Many contemporaries and biographers of Adam Smith describe him as absent-minded to the point of comedy, with odd habits of speech and gait and a smile of "inexpressible benevolence", a habit that was established in his childhood, when he would smile while engaging in conversation with unseen interlocutors. At times he was an imaginary patient, and was said to stack books and papers in tall piles on his desk. According to one source, Smith gave Charles Townsend a tour of a tannery. While discussing free trade, Smith fell into a pit from which he needed help to extricate himself. It is also said that he had put bread and butter in a teapot, drank the concoction and declared it the worst tea drink he had ever had. According to another source, Smith, distracted, walked out of the house wearing only his nightgown and ended up 24 km out of town before being brought back to reality by the bells of a nearby church.
James Boswell, who was a student of Smith's at Glasgow University and later associated with him at the Literary Club, says that Smith felt that talking about his ideas in conversation would reduce the sales of his books, so his conversations were unimpressive. According to Boswell, Smith once told Sir Joshua Reynolds that "he made it a rule never to discuss in company the things he understood".
Smith, thought to have had a strange appearance, was described as having "a large nose, bulging eyes, a prominent lower lip, tics and difficulty in speaking". Smith himself is reported to have acknowledged his unfortunate appearance by commenting "I am a charmer only in my books". Smith rarely posed for portraits, so almost all of the portraits he had in life were done from memory. Smith's best-known portraits are his profile by James Tacy and two sketches by John Kay. The engravings used for the cover of Wealth of Nations were based primarily on the metal portrait of Tashi.
Religious beliefs
There has been considerable scholarly debate about the nature of Adam Smith's religious views. His father had taken a keen interest in Christianity and belonged to the moderate wing of the Church of Scotland. The fact that Adam Smith received the Snell Scholarship suggests that he may have gone to Oxford with the intention of pursuing a career in the Church of England.

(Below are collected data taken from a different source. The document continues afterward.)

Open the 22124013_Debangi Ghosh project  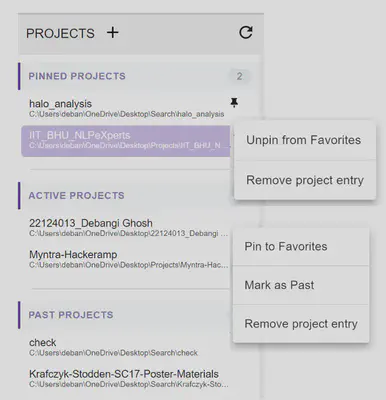click(x=126, y=228)
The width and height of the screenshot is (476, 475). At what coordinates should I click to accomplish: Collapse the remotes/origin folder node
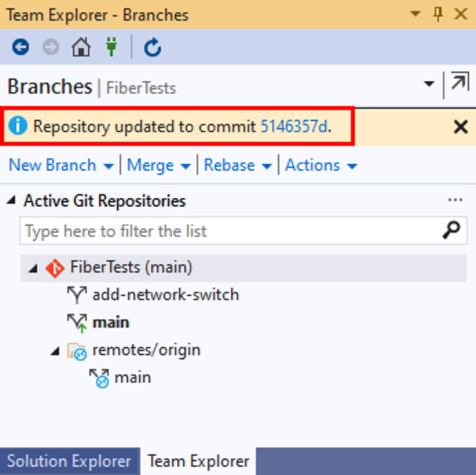[x=55, y=352]
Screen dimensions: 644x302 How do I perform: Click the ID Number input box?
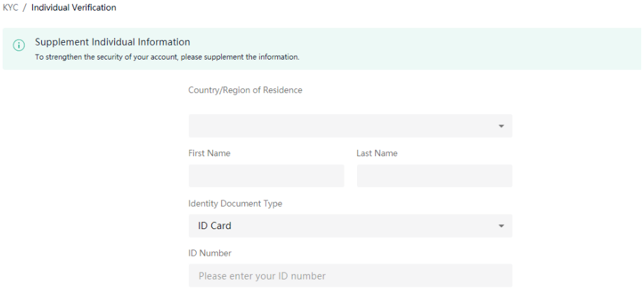(350, 275)
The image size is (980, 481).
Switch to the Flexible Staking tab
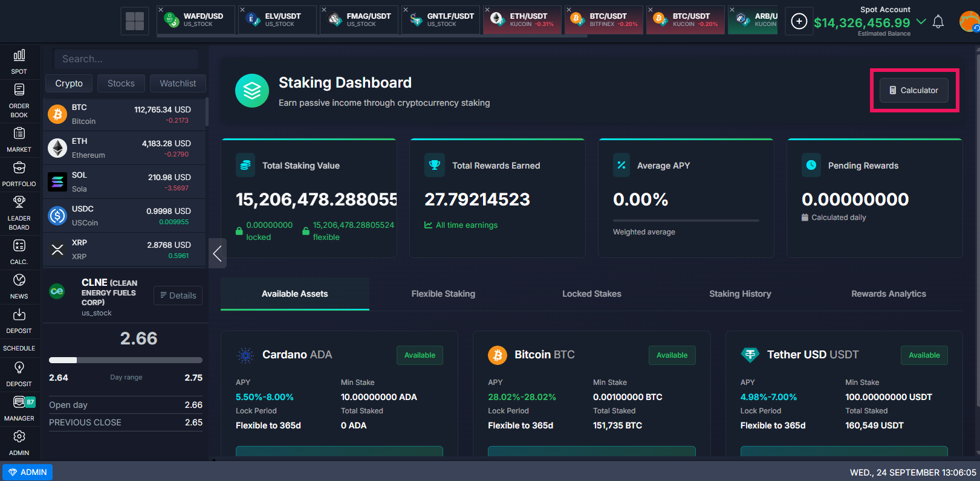[x=443, y=294]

The Anglo-American economist Ronald Coase challenged the view that Adam Smith was a Deist, on the basis that in his works he never explicitly invokes God as an explanation of the harmony of the natural or human world. According to Coase, although Smith is sometimes referred to as the "Great Architect of the Universe," later scholars such as Jacob Viner have "exaggerated the extent to which Adam Smith was committed to a faith and a personal God," a belief for which Coase finds little evidence in passages such as those in The Wealth of Nations, in which Adam Smith writes that mankind's curiosity about "the great phenomena of nature", such as "the generation, life, growth and dissolution of plants and animals", has led people "to inquire into their causes", and that "superstition at first attempted to satisfy this curiosity by referring all these wonderful presences to the immediate will of the gods. Philosophy then tried to account for them all, starting from the most ordinary causes, or from those more familiar to mankind than the will of the gods."
Other writers argue that Adam Smith's social and economic philosophy is inherently theological and that his entire model of social structure logically depends on the notion of God's action in nature.
Adam Smith was also a close friend and later executor of the will of David Hume, who was usually described in his day as an atheist. The publication of Adam Smith's letter to William Strahan in 1777, describing Hume's courage in his impending death despite his lack of religious faith, attracted considerable controversy.
The theory of moral emotions
In 1759 Smith published his first work, The Theory of Moral Sentiments. He continued to make extensive revisions to the book until his death. Although "The Wealth of Nations" is recognized by many as Smith's most important work, it is believed that he considered "The Theory of Moral Sentiments" to be superior.
In this work, Smith critically examines the moral thought of his time, and cites the claim that consciousness arises from social relations. Smith's goal in writing this work was to explain where humanity's ability to form moral judgments stems from, despite the natural inclination of individuals toward self-interest. Smith proposes a theory of empathy, in which people, by observing others, recognize themselves and draw conclusions about the morality of their own behavior.
Scholars have traditionally recognized a contradiction between the "Theory of Moral Sentiments" and the "Wealth of Nations". While the former emphasizes sympathy for others, the latter focuses on the role of self-interest. More recently, however, some scholars have argued that there is no contradiction. They claim that in The Theory of Moral Sentiments, Smith develops a theory of psychology in which individuals seek the approval of an "impartial spectator" as a result of a natural desire to have external observers who sympathize with them. Rather than treating the two works as conflicting, they see them as simply emphasizing different aspects of human nature that vary according to the situation.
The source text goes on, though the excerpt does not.